About this exercise:
Find the line containing "This screenshot has height=760, width=1308." in the material below, then please transcribe it and each line after it exactly, without the pictures.

Data listing:
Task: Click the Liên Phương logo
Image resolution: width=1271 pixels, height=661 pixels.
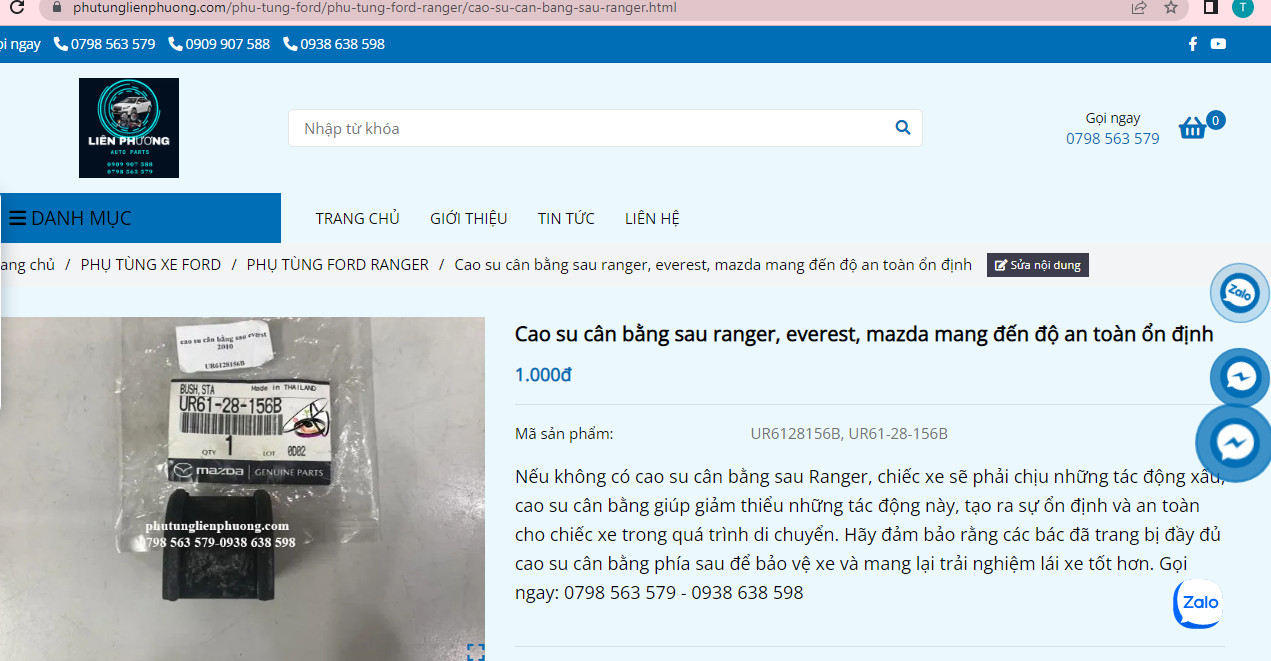Action: coord(129,128)
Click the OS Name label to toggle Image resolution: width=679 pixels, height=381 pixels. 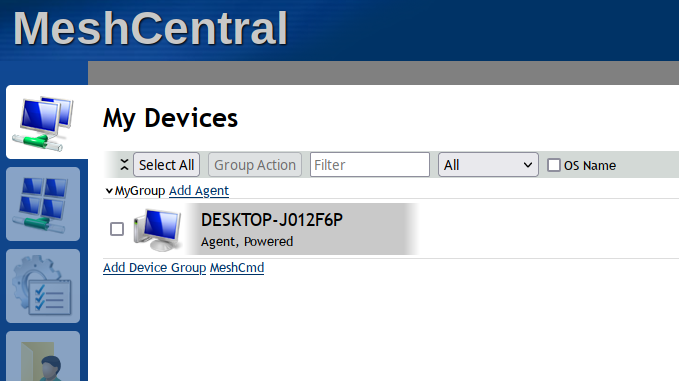[x=590, y=165]
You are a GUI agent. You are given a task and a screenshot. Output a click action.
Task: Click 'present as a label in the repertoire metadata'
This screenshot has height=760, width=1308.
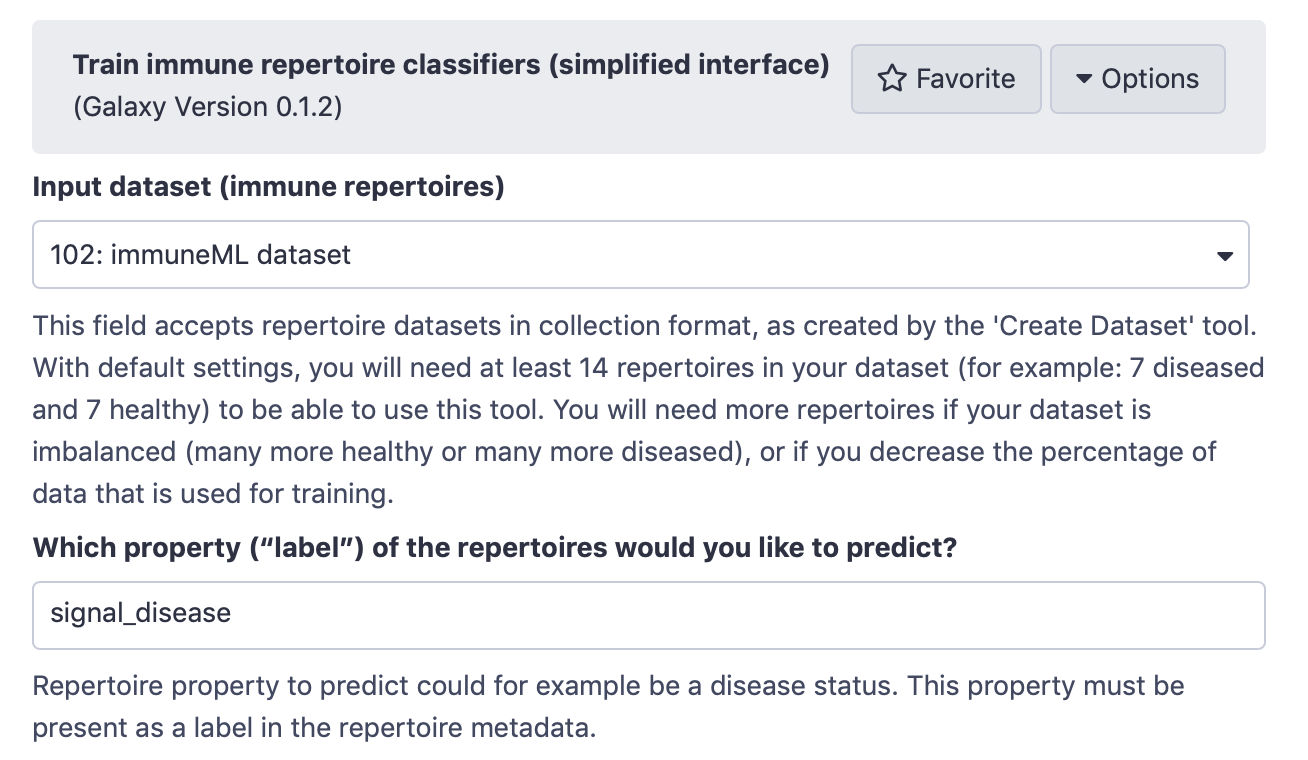[x=314, y=728]
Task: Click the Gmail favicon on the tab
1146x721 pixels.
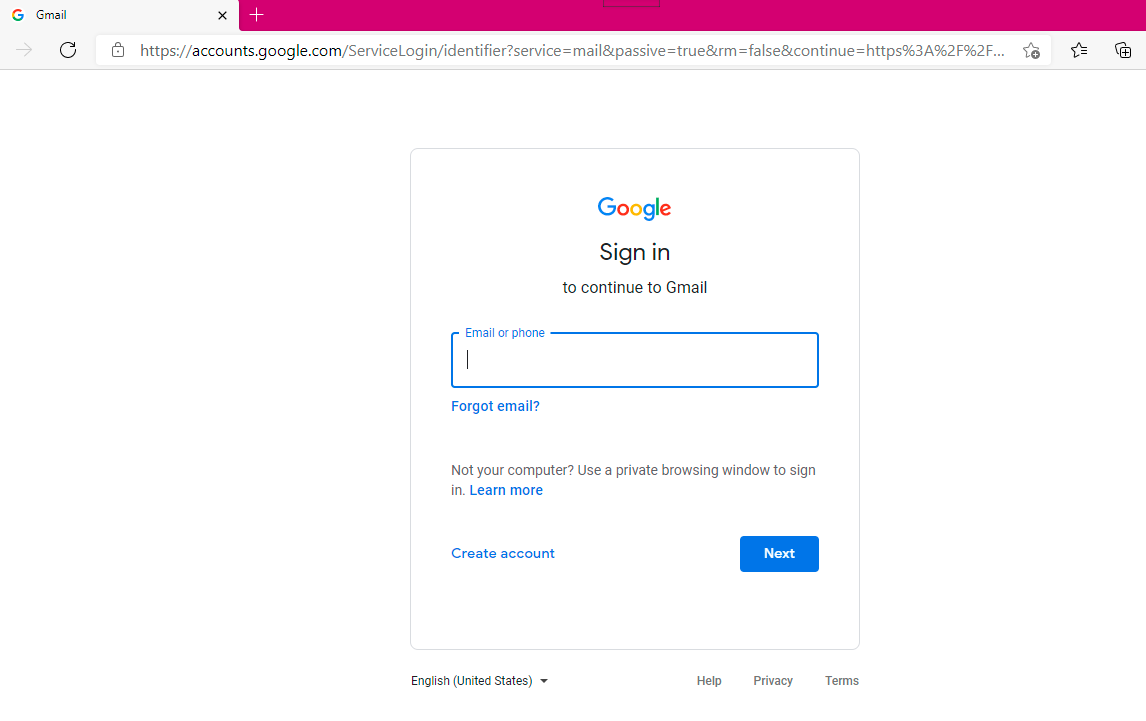Action: (18, 15)
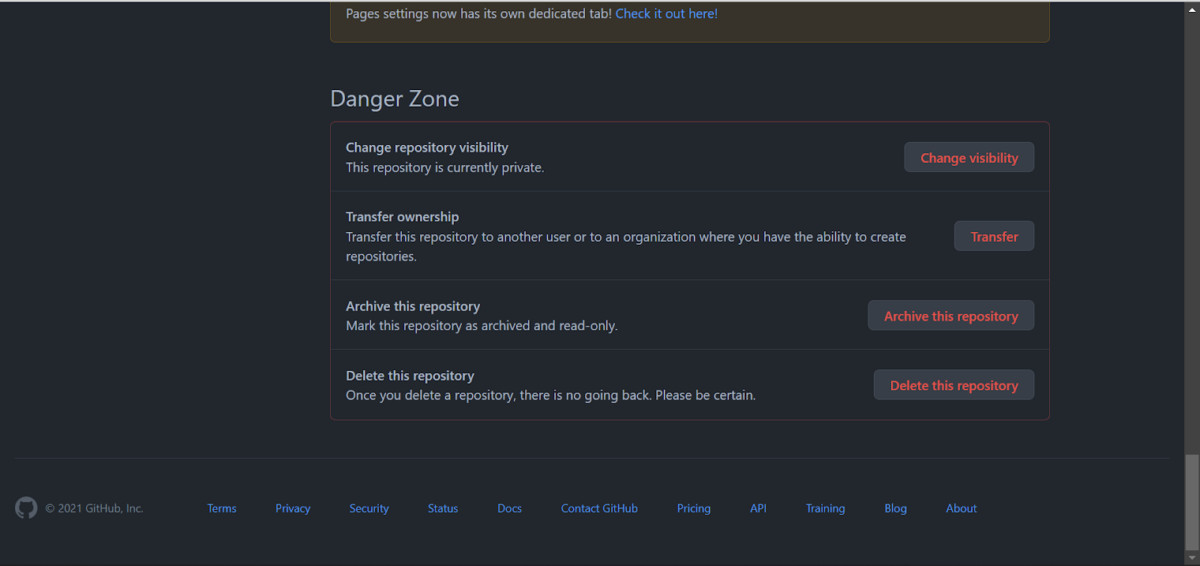Click Archive this repository button
1200x566 pixels.
pos(950,316)
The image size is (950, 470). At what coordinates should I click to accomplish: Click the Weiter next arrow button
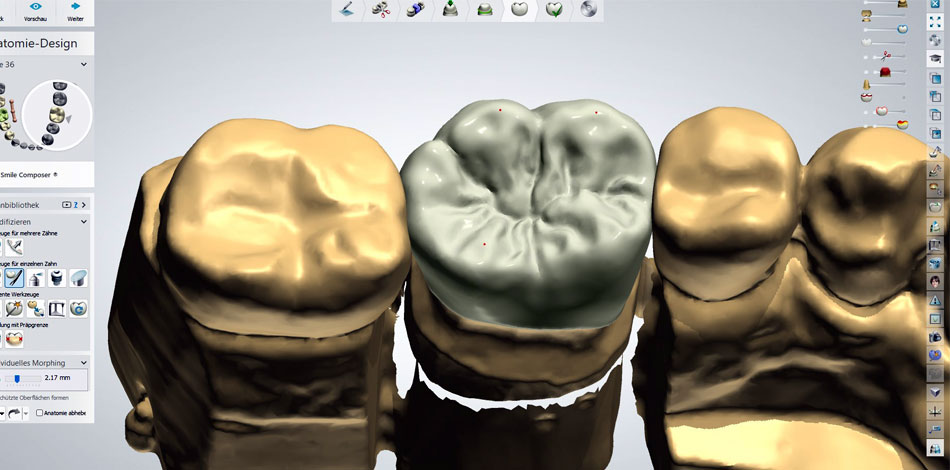(x=75, y=11)
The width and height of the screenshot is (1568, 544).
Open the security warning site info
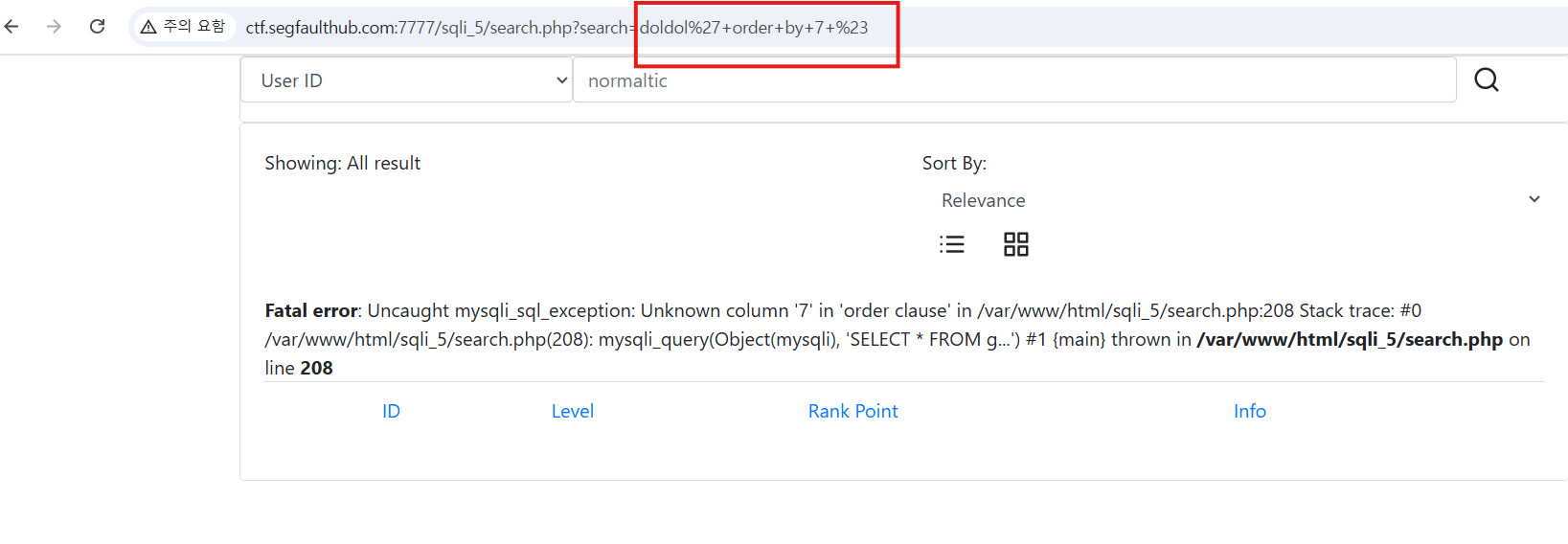click(183, 27)
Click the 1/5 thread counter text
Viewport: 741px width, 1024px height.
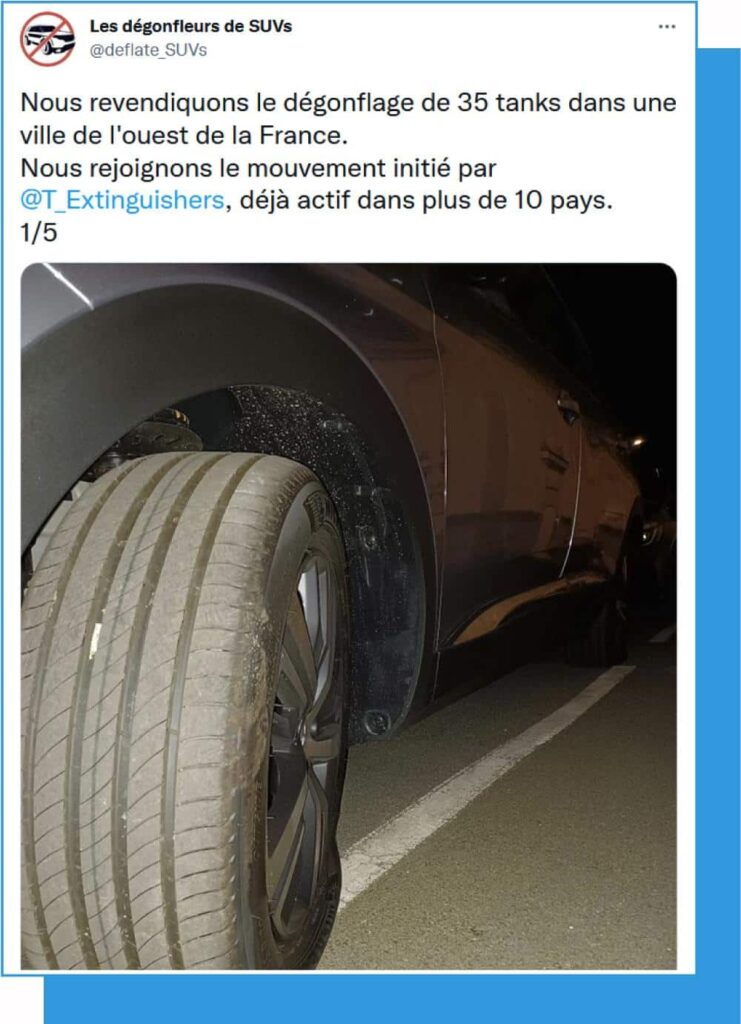point(39,233)
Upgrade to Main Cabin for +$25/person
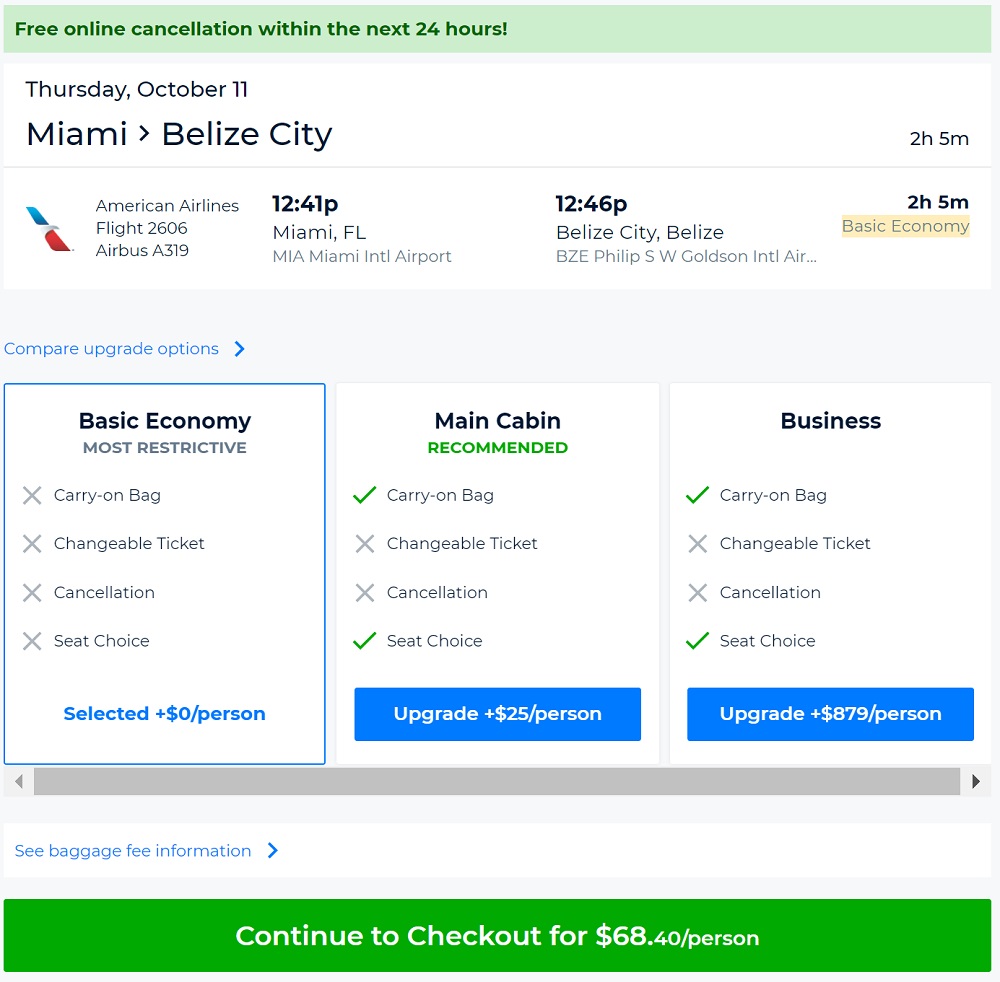Screen dimensions: 1000x982 tap(497, 714)
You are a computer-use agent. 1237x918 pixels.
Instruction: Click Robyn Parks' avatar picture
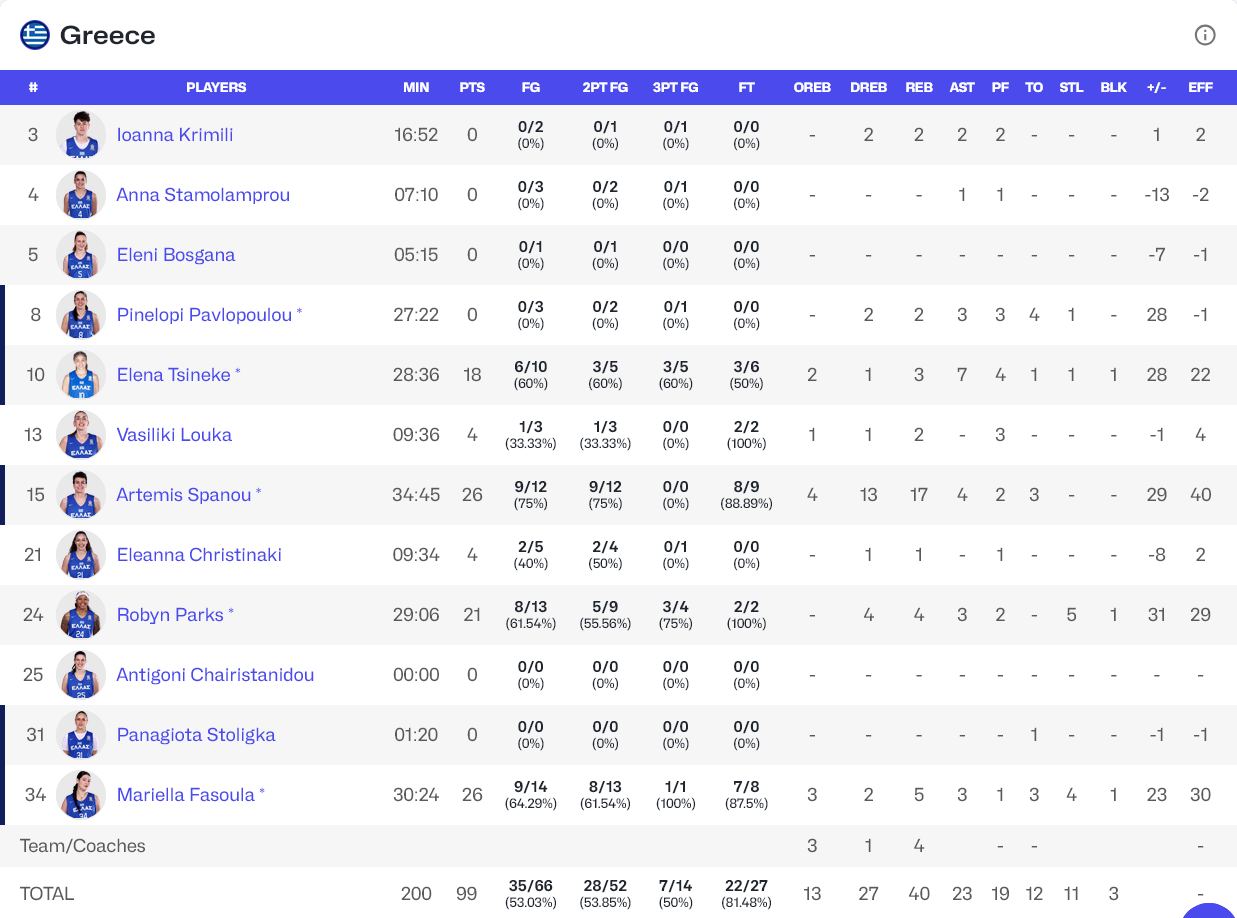pyautogui.click(x=80, y=615)
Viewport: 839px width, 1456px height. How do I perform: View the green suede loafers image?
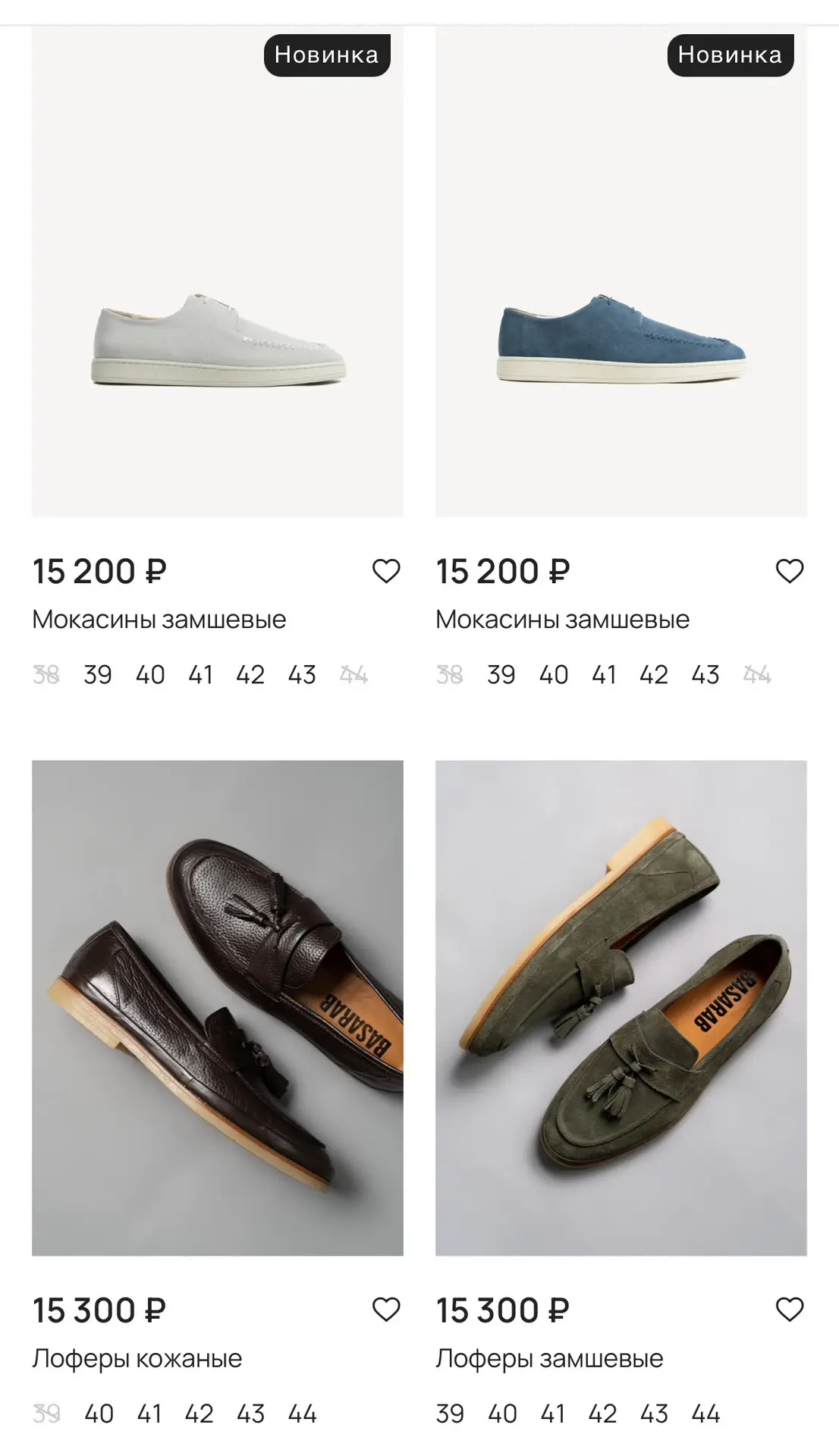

Answer space:
This screenshot has height=760, width=1308.
[x=314, y=728]
Task: Click the Gmail favicon on the tab
1146x721 pixels.
Action: (18, 15)
Click Archive this repository button
1200x566 pixels.
pos(950,316)
The image size is (950, 470). At what coordinates should I click to accomplish: Click the Weiter next arrow button
(x=75, y=11)
The width and height of the screenshot is (1568, 544).
Open the security warning site info
click(183, 27)
Click the 1/5 thread counter text
Viewport: 741px width, 1024px height.
point(39,233)
Upgrade to Main Cabin for +$25/person
Screen dimensions: 1000x982 tap(497, 714)
You are a computer-use agent. 1237x918 pixels.
Instruction: Click Robyn Parks' avatar picture
pyautogui.click(x=80, y=615)
Viewport: 839px width, 1456px height. How do I perform: View the green suede loafers image?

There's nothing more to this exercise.